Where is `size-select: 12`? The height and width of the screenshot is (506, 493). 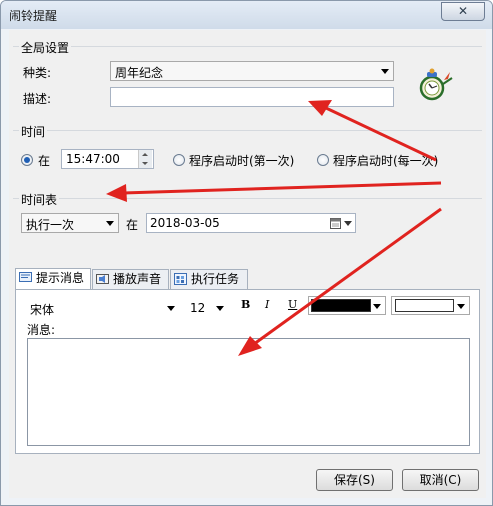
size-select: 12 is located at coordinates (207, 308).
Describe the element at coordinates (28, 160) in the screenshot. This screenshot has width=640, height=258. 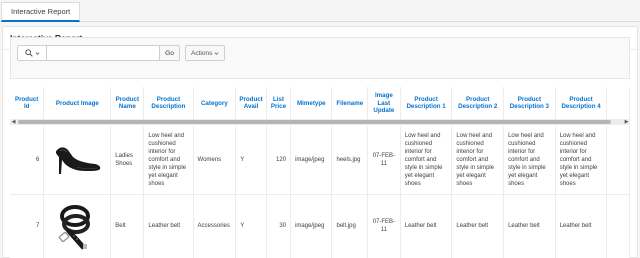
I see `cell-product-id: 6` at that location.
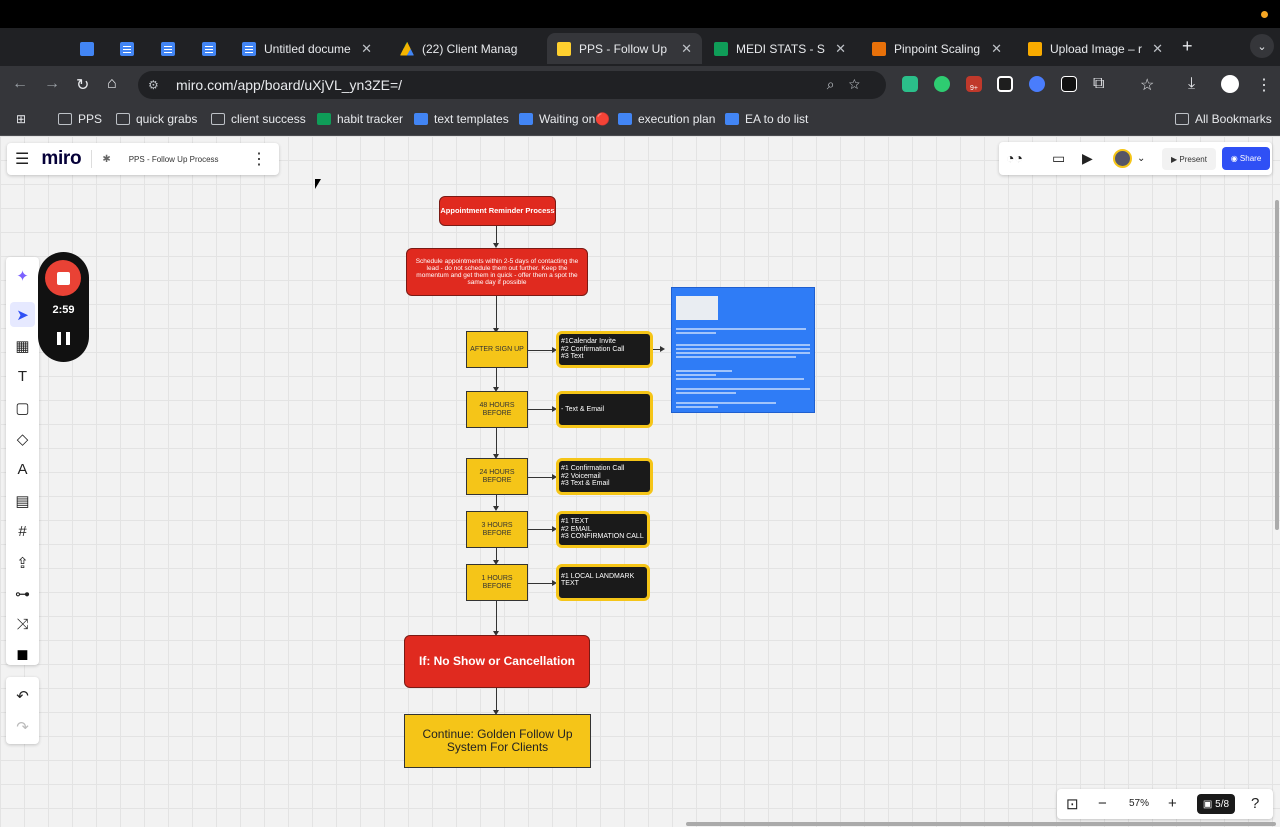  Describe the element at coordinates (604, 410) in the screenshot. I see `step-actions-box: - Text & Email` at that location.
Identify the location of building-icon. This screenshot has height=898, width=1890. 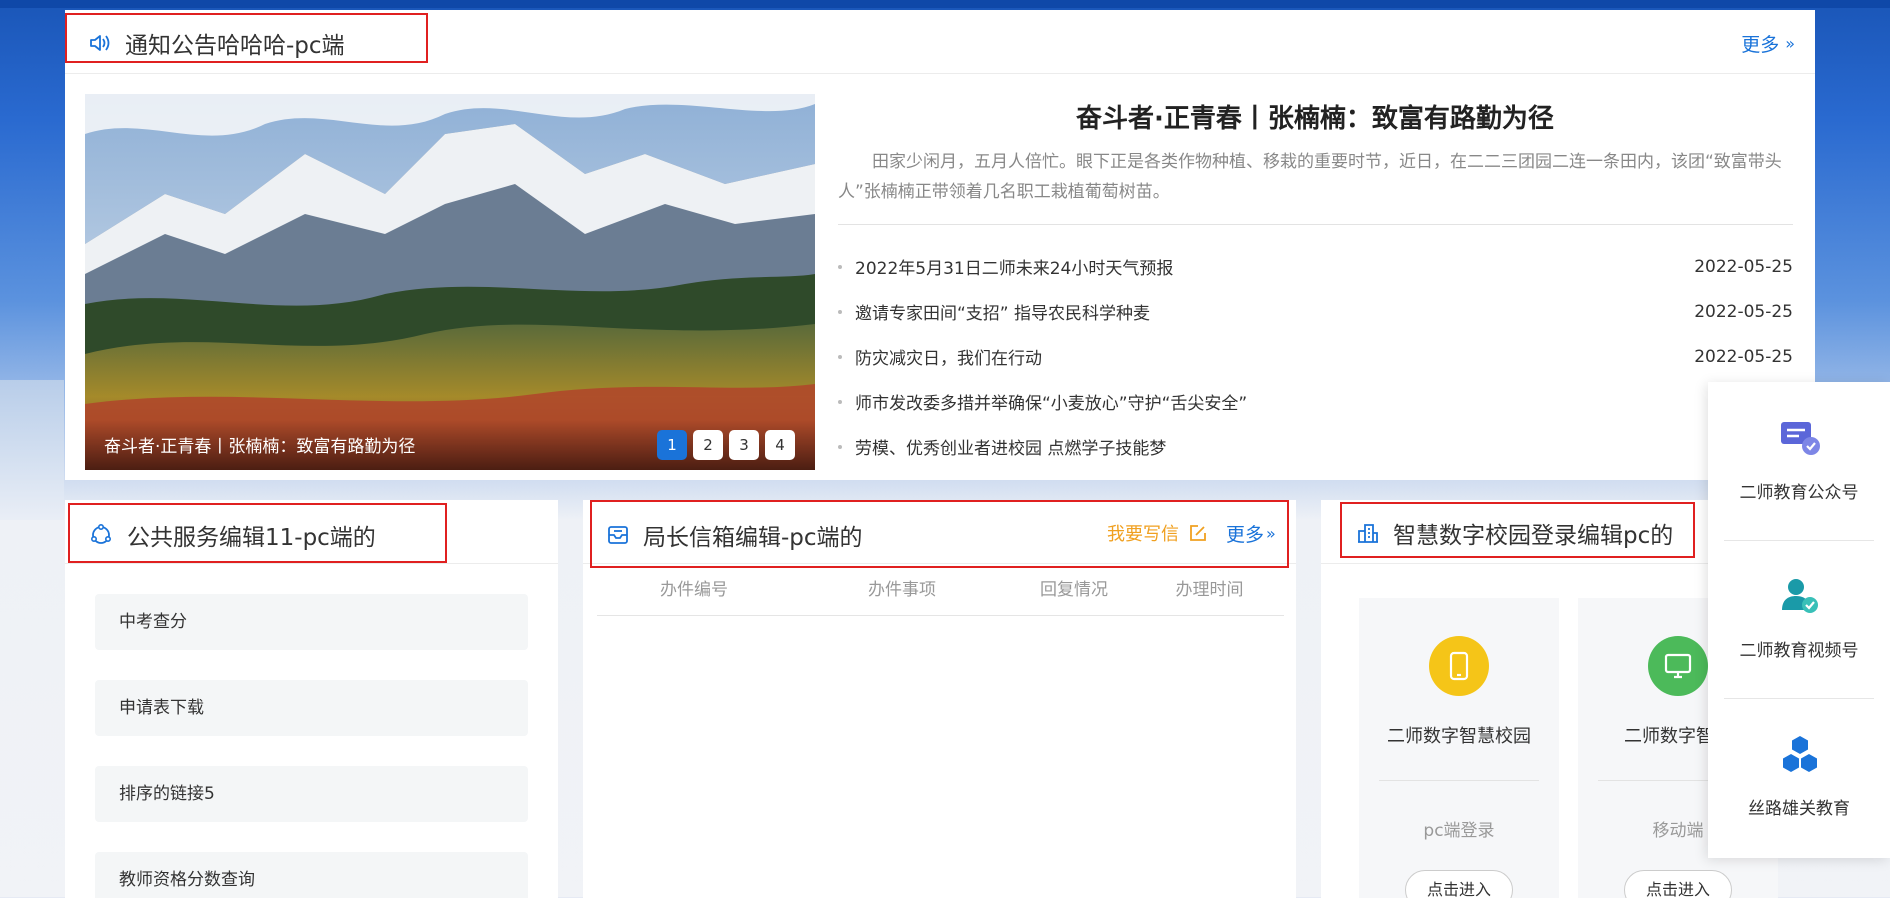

■ ABOUT THIS EXERCISE ■
Set out every line of the records above as a numbered list, skipping blank lines and leaving out the pictures.

■ EXERCISE OUTPUT ■
1. Where is `size-select: 12`? The height and width of the screenshot is (506, 493). 
2. size-select: 12 is located at coordinates (207, 308).
3. Describe the element at coordinates (28, 160) in the screenshot. This screenshot has width=640, height=258. 
4. I see `cell-product-id: 6` at that location.
5.   Describe the element at coordinates (604, 410) in the screenshot. I see `step-actions-box: - Text & Email` at that location.
6. Identify the location of building-icon. This screenshot has height=898, width=1890. 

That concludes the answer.